Neither Andrew Boyatt nor F. M. Boyatt have any color of title to the lands claimed by them respectively, under [***14] which a claim [**966] of ownership has been made, either by them or those under whom they claim, for fifteen years before the actions were filed. The unnamed paper, which Elisha Boyatt had, if produced in evidence would not constitute color of title. Andrew Boyatt had no color of title to the 100 acres, for which he has not a deed, and neither has he a well defined marked boundary to which he claims. As to the other 100 acres, which he claims under a deed, it can not be said that a deed which has never been acknowledged nor delivered is a color of title. Even if it should amount to a color of title, it would not operate to give him an actual possession of any of the lands embraced by it, beyond the limits of the Beatty patent, as against the constructive actual possession of appellants and their predecessors in title, in the absence of an actual possession of the lands embraced by the deed and without the Beatty patent, by appellee, by having such part of the lands enclosed.
A mere "squatter" or trespasser, who enters upon lands which are then in the actual or constructive actual possession of the title holder, acquires an actual possession no further than he actually encloses [***15] the lands. If [*119] one, without color of title, enters upon lands, of which the title holder is not in the actual or constructive actual possession, and resides upon or encloses a portion of it, and claims to be the owner of more thereof to a well defined, marked boundary, he thereby becomes in the actual possession of his close, and in the actual possession, by construction, to the well defined, marked boundary to which he claims, and is thereby in the actual adverse possession to the marked boundary, but if the true owner of the lands, at the time, is in the actual possession of the tract, by residing upon the lands or having some part of it enclosed, and claiming to the extent of his boundaries, he has already and retains an actual possession by construction of all of the tract, which the trespasser does not enclose, because one actual possession, by construction will not oust another of the same kind.
It is well settled law in this jurisdiction, that one who is without color of title, and who enters upon a tract of land, of which, at the time, the true owner is in the actual possession, the one entering without color of title does not acquire any possession of any kind [***16] of any more of the land than the portion of it which he takes physical possession of by enclosure.
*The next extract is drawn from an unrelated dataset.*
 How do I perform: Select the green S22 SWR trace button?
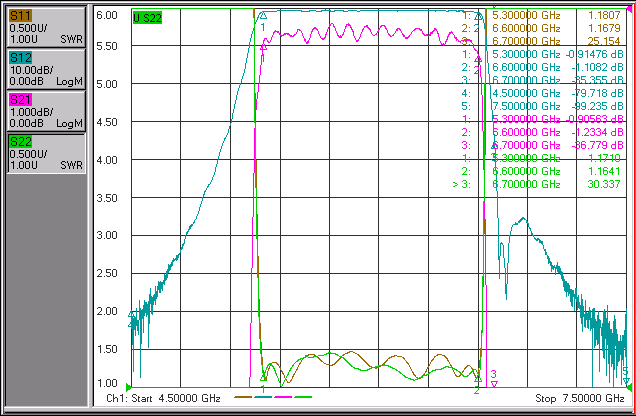tap(46, 153)
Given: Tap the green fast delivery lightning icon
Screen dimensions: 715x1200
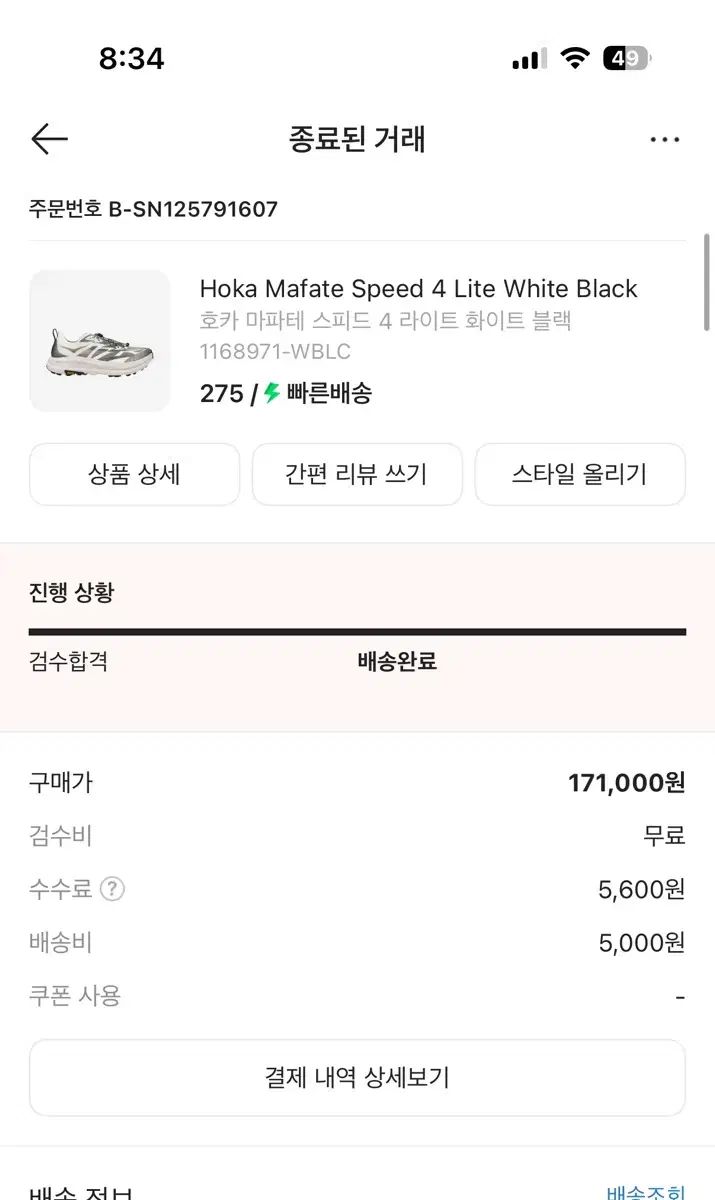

To claim to a well defined, marked boundary, in such a state of case, does not avail him anything. Le Moyne v. Litton, 167 S.W. 912; Le Moyne v. Meadors, 156 Ky. 832, 162 S.W. 526; Mounts v. Mounts, 155 Ky. 363, 159 S.W. 818; Kentucky Coal, etc. Co. v. Carroll Hardwood Lumber Co., 154 Ky. 523, 157 S.W. 1109; Fuller v. Mullins, 143 Ky. 639; Meade v. Ratliff, 133 Ky. 411, 118 S.W. 271; Phillips v. Beattyville Mineral and Timber Co., 88 S.W. 1058; Mann v. Cavanaugh, 110 Ky. 776, 62 S.W. 854; Hunter v. Chrisman, etc., 6 B. Mon. 463; Shackleford v. Smith, 5 Dana 232. In many jurisdictions the possession of one without color of title and therefore a mere trespasser, bestows no right upon the trespasser at all, and inures to the benefit of the real owner of the land, but in this jurisdiction mere adverse possession, with claim of right, will, if continued the statutory period, ripen into title, and the rule, which confines the trespasser to his close, has only been [***17] relaxed to the extent of giving him actual possession by construction, to the well defined, marked boundary to which he claims, when there is no actual possession by the real title holder of the land. The same rule applies where one enters upon lands under a deed [*120] or patent, which is inferior to the real title. If the one holding the superior title to the lands is not in actual possession, then the one entering under an inferior deed or patent, with the intent to hold the lands to the extent of his boundaries, is held to be in the actual possession to the extent of his boundaries, by construction, but if the superior title holder is already in actual possession of the tract of land, then the holder of the inferior title only acquires possession to the extent of his enclosures.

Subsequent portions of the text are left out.